REQUIREMENT ▸
Without changing a single word, set down all of the records.

**** LISTED ENTRIES ****

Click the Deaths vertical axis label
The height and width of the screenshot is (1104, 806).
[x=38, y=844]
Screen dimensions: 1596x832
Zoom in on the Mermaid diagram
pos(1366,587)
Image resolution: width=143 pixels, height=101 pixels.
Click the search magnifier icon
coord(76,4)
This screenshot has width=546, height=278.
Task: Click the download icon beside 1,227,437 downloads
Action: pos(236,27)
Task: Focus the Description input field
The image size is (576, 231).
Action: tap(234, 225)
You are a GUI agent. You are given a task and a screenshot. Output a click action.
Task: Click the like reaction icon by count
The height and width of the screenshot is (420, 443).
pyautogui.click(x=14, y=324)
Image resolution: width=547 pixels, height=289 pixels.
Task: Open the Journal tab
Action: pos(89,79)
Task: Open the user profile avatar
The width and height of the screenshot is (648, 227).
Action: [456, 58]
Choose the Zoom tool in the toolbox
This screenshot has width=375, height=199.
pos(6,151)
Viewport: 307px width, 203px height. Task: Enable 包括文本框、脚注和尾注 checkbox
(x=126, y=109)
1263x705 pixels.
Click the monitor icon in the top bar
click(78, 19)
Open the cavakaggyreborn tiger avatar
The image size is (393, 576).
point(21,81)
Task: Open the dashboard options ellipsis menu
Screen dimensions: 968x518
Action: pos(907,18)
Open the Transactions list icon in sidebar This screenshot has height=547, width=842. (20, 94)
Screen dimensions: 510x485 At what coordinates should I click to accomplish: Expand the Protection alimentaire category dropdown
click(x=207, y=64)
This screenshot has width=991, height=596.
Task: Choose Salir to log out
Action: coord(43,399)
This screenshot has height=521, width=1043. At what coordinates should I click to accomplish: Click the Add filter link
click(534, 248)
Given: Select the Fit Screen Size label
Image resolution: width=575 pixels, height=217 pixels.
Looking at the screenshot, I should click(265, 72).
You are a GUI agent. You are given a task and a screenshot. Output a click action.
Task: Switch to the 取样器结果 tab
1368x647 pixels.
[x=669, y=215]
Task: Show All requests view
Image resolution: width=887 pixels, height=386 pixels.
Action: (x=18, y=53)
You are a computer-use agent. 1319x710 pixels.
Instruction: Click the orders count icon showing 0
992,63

****

REPLY ▸
Click the Deaths vertical axis label
The height and width of the screenshot is (1104, 806).
[x=38, y=844]
Screen dimensions: 1596x832
Zoom in on the Mermaid diagram
pos(1366,587)
Image resolution: width=143 pixels, height=101 pixels.
Click the search magnifier icon
coord(76,4)
This screenshot has width=546, height=278.
Task: Click the download icon beside 1,227,437 downloads
Action: pos(236,27)
Task: Focus the Description input field
The image size is (576, 231).
Action: tap(234, 225)
You are a GUI agent. You are given a task and a screenshot. Output a click action.
Task: Click the like reaction icon by count
The height and width of the screenshot is (420, 443).
pyautogui.click(x=14, y=324)
Image resolution: width=547 pixels, height=289 pixels.
Task: Open the Journal tab
Action: pos(89,79)
Task: Open the user profile avatar
The width and height of the screenshot is (648, 227).
Action: [456, 58]
Choose the Zoom tool in the toolbox
This screenshot has width=375, height=199.
pos(6,151)
Viewport: 307px width, 203px height. Task: Enable 包括文本框、脚注和尾注 checkbox
(x=126, y=109)
1263x705 pixels.
Click the monitor icon in the top bar
click(78, 19)
Open the cavakaggyreborn tiger avatar
The image size is (393, 576).
point(21,81)
Task: Open the dashboard options ellipsis menu
Screen dimensions: 968x518
Action: pos(907,18)
Open the Transactions list icon in sidebar This screenshot has height=547, width=842. (20, 94)
Screen dimensions: 510x485 At what coordinates should I click to accomplish: Expand the Protection alimentaire category dropdown
click(x=207, y=64)
This screenshot has width=991, height=596.
Task: Choose Salir to log out
Action: coord(43,399)
This screenshot has height=521, width=1043. At what coordinates should I click to accomplish: Click the Add filter link
click(534, 248)
Given: Select the Fit Screen Size label
Image resolution: width=575 pixels, height=217 pixels.
Looking at the screenshot, I should click(265, 72).
You are a GUI agent. You are given a task and a screenshot. Output a click action.
Task: Switch to the 取样器结果 tab
1368x647 pixels.
[x=669, y=215]
Task: Show All requests view
Image resolution: width=887 pixels, height=386 pixels.
Action: (x=18, y=53)
You are a computer-use agent. 1319x710 pixels.
Instruction: Click the orders count icon showing 0
992,63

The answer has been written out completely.